Organovo Holdings, Inc.
- Company type: Public
- Industry: Biotech
- Founded: 2007; 19 years ago
- Headquarters: San Diego, California, U.S.
- Area served: Worldwide
- Key people: Keith Murphy (Executive Chairman) Norman Staskey (President, CFO, Principal Financial Officer)
- Revenue: US$0.12 Million (2024)
- Total assets: US$0.36 Million (2024)
- Website: organovo.com

= Organovo =

Medical laboratory and research company

Organovo Holdings, Inc. is an early-stage medical laboratory and research company which designs and develops functional, three dimensional human tissue (also known as 3D bioprinting technology) for medical research and therapeutic applications. Organovo was established in 2007 and is headquartered in San Diego, California. The company uses its internally developed NovoGen MMX Bioprinter for 3D bioprinting.

== Operations ==
The company bioprints and markets human tissues as a means of accelerating the preclinical drug testing and discovery process, enabling treatments to be created more quickly and at lower cost, and without immediate risks to living test subjects. Organovo has long-term expectations that this technology could be suitable for surgical therapy and transplantation. Organovo also partners with biopharmaceutical companies and academic medical centers to design, build, and validate more predictive in vitro tissues for disease modeling and toxicology. The living test tissues provide researchers the opportunity to test drugs before administering the drug to a living person; this bridges the gap between preclinical testing and clinical trials.

In 2015, Organovo signed an agreement to provide processes and technology to produce 3D printed human skin to L'Oreal for use in testing the safety and efficacy of cosmetic products.

In February 2025, Eli Lilly purchased Organovo's FXR program for $10 Million.

==3D bioprinting process ==
The human body is made up of different cell types and many technologies for printing these cells vary in their ability to ensure stability and viability of the cells during the manufacturing process.

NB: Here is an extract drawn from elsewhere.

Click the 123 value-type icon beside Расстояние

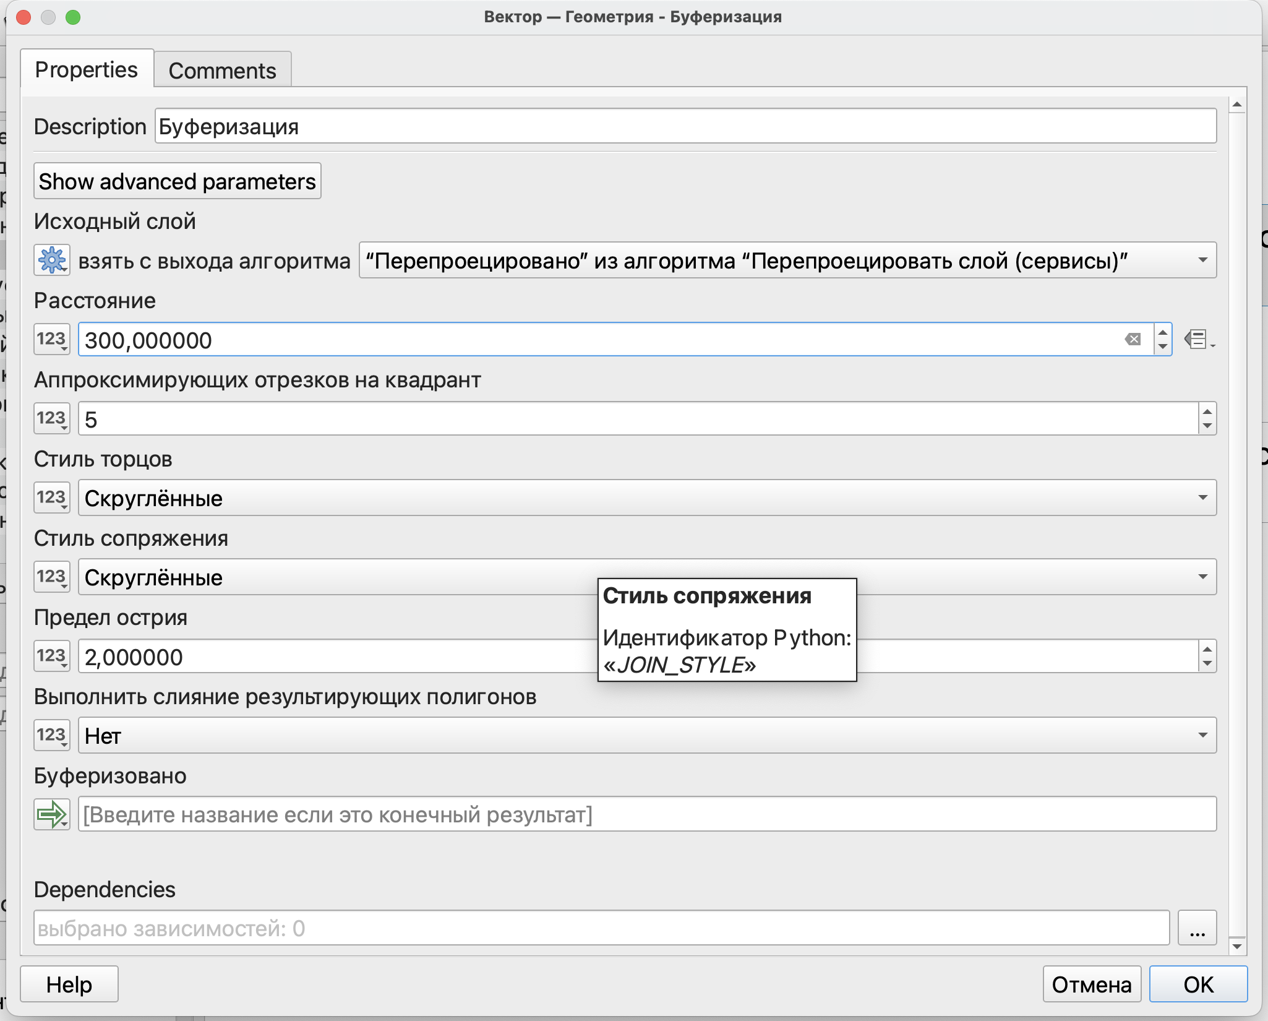[x=52, y=339]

The methods used for 3D bioprinting of cells are photolithography, magnetic 3D bioprinting, stereolithography, and direct cell extrusion. In each process, a physical biopsy of an organ is required. Certain cells from the biopsy are isolated and multiplied. These cells are then mixed with a liquefied material that provides oxygen and other nutrients to keep them alive outside of the human body. The mixture is then placed in a printer cartridge and structured using the patients’ medical scans.

== Financing ==
Organovo went public on OTC markets in 2012 via a reverse merger with shell company Real Estate Restoration and Rental, Inc. In July 2013, Organovo uplisted to the NYSE MKT. The company hit of market cap high of $700m in 2013. At the time of listing, Organovo had 22.4 million shares outstanding. In 2020 there were over 130 million.